[Provided material]

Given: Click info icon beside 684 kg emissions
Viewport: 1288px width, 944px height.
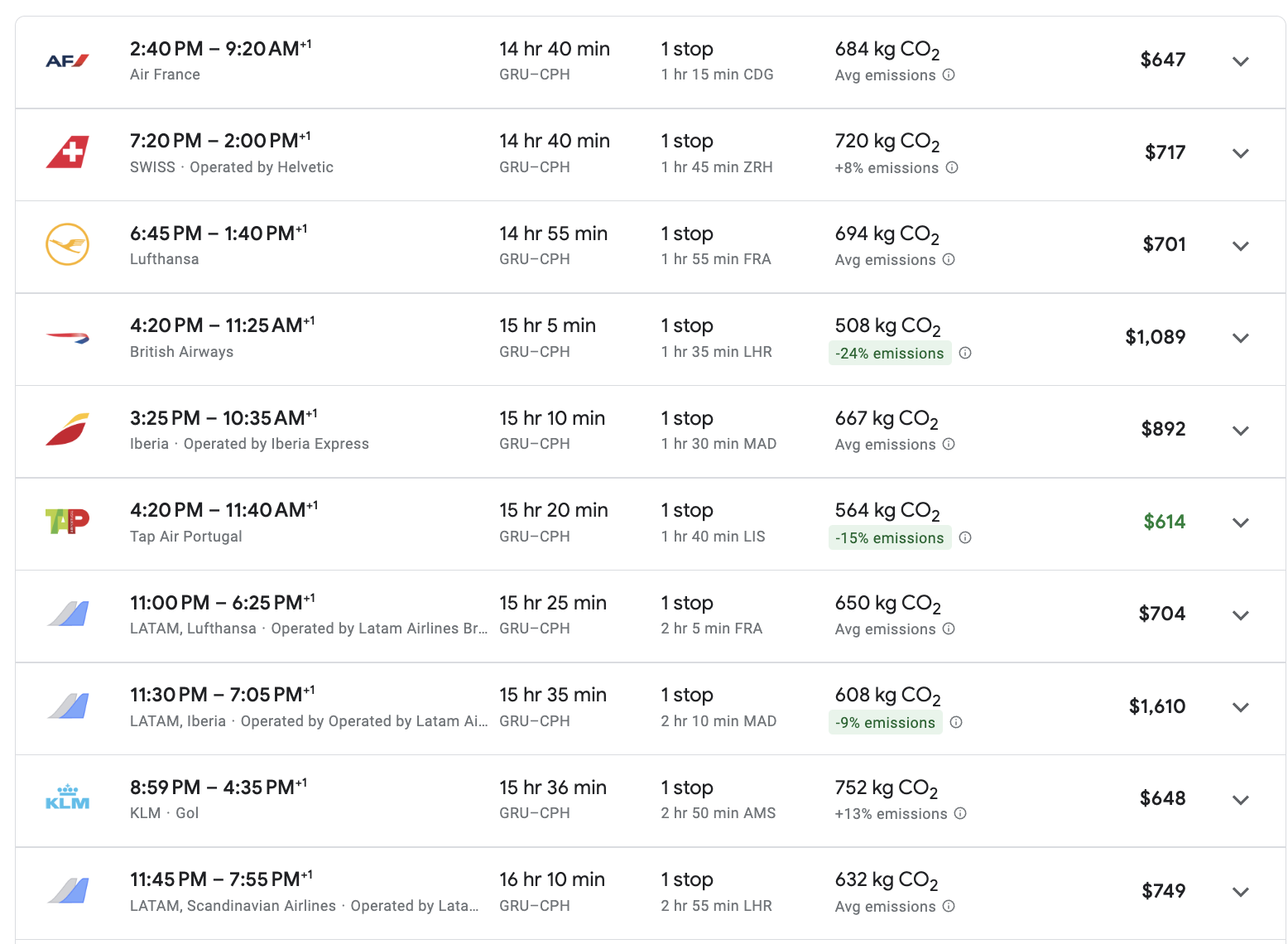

[/Provided material]
[Provided material]

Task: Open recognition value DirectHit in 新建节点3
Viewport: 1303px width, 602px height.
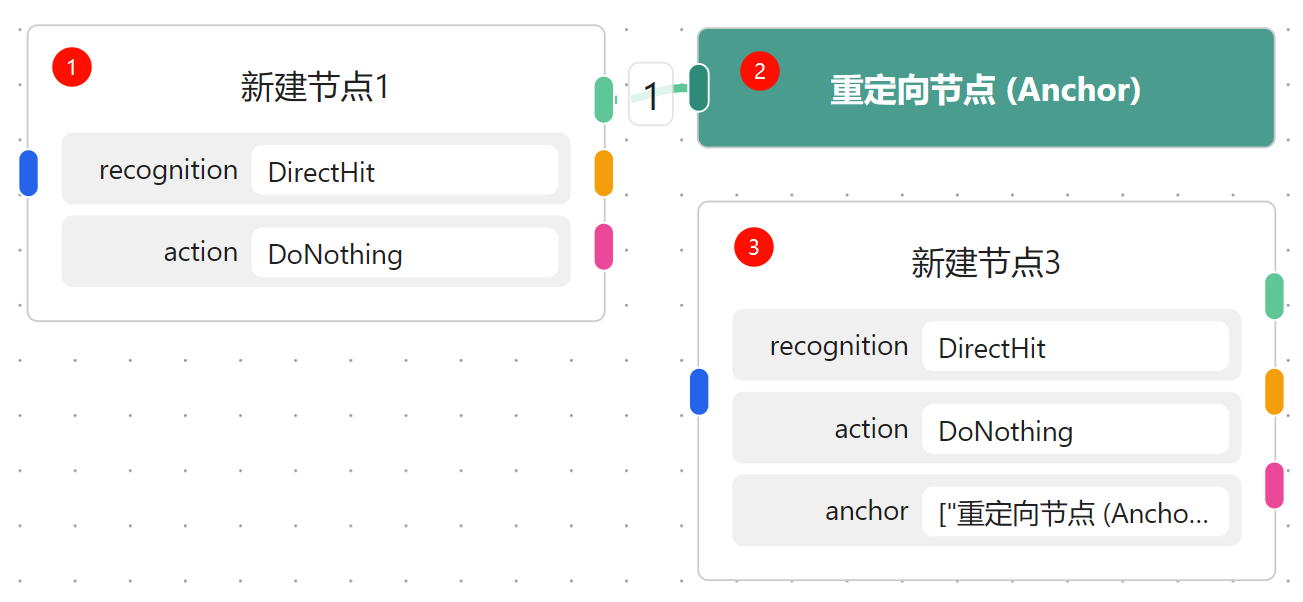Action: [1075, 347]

[/Provided material]
[Provided material]

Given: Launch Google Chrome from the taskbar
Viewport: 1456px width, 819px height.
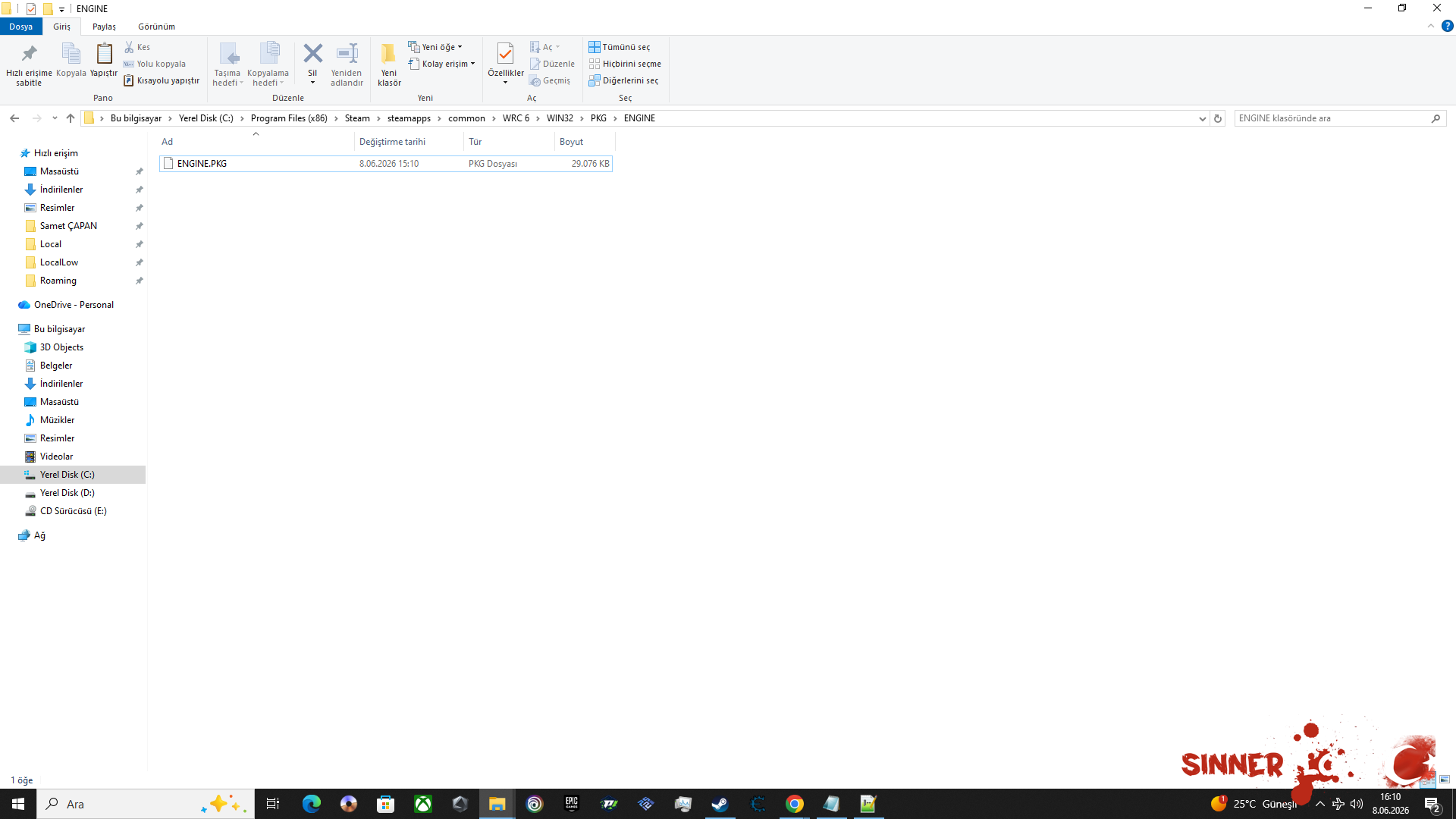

[/Provided material]

All lines above from the one holding "Given: Click info" to the one holding "Viewport: 1288px width, 944px height.", inclusive, are to be copied exactly; no other line is wanted.

Written response:
Given: Click info icon beside 684 kg emissions
Viewport: 1288px width, 944px height.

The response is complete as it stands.